• **Exercise**: Any picture in the data below gets skipped; print all the rest exactly.

• **Material shown**:
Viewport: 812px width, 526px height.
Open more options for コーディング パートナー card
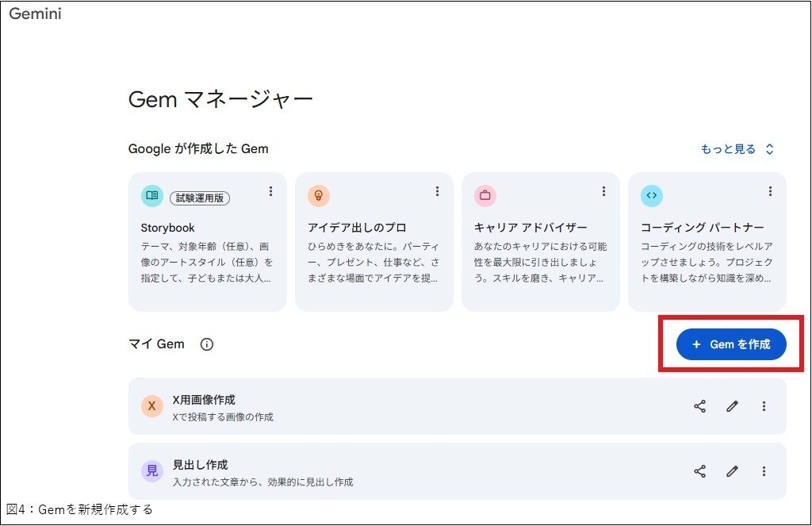(770, 191)
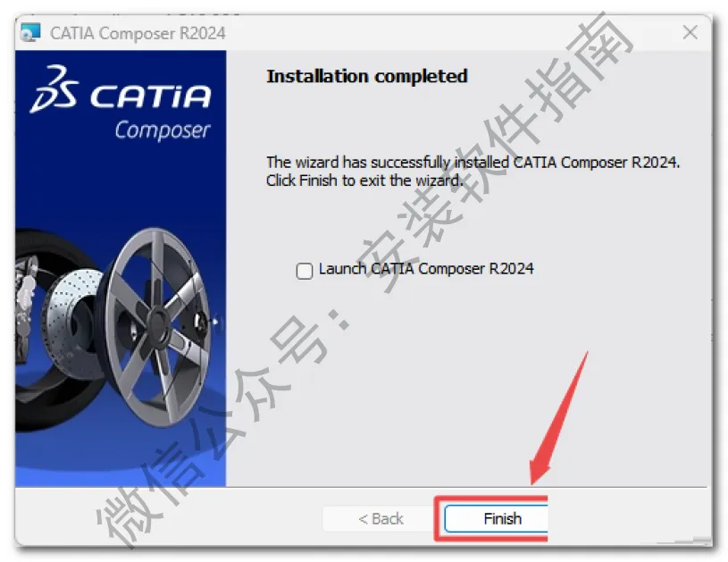728x562 pixels.
Task: Click the greyed-out Back button
Action: point(380,518)
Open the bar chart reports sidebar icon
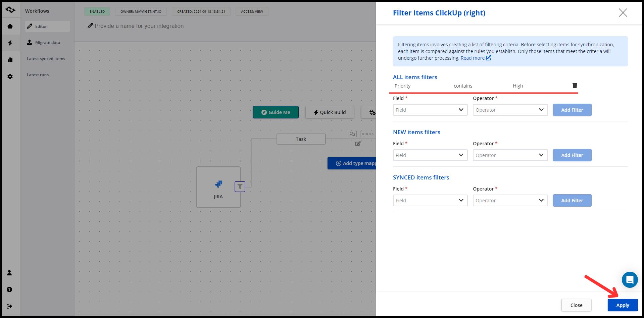This screenshot has width=644, height=318. (x=10, y=60)
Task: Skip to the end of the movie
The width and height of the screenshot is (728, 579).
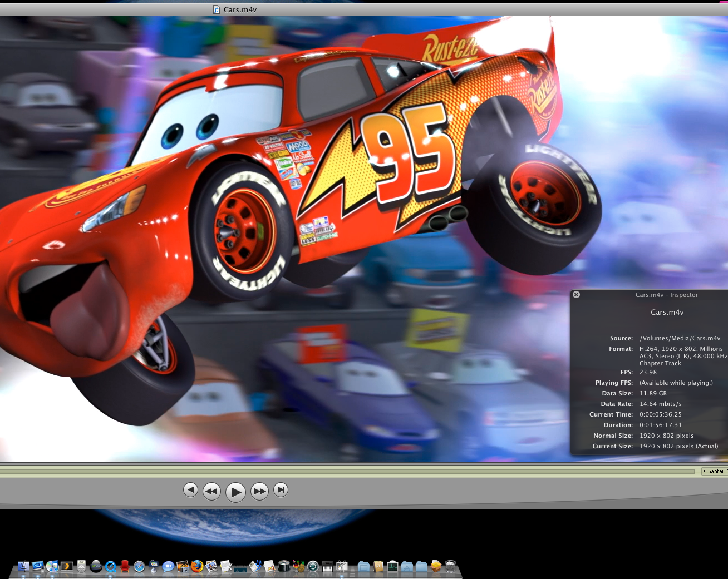Action: [281, 489]
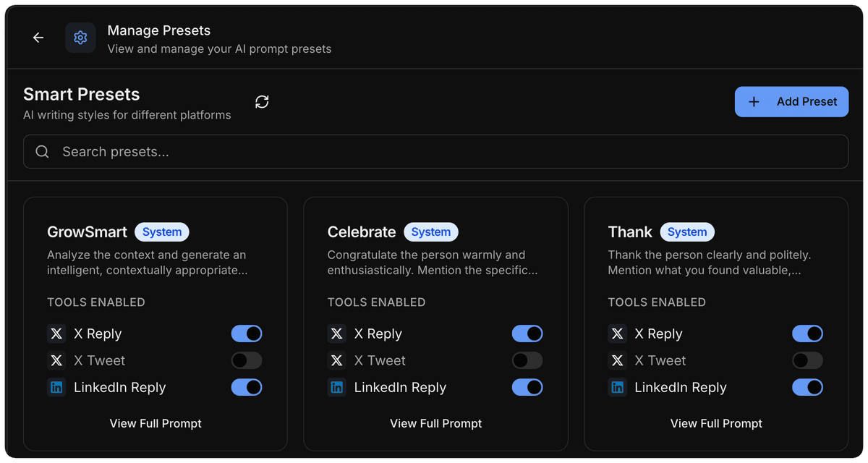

• **Result for this exercise**:
Viewport: 812px width, 526px height.
Open more options for コーディング パートナー card
(770, 191)
728x562 pixels.
Task: Click the greyed-out Back button
Action: point(380,518)
Open the bar chart reports sidebar icon
This screenshot has width=644, height=318. (x=10, y=60)
Task: Skip to the end of the movie
The width and height of the screenshot is (728, 579).
Action: [281, 489]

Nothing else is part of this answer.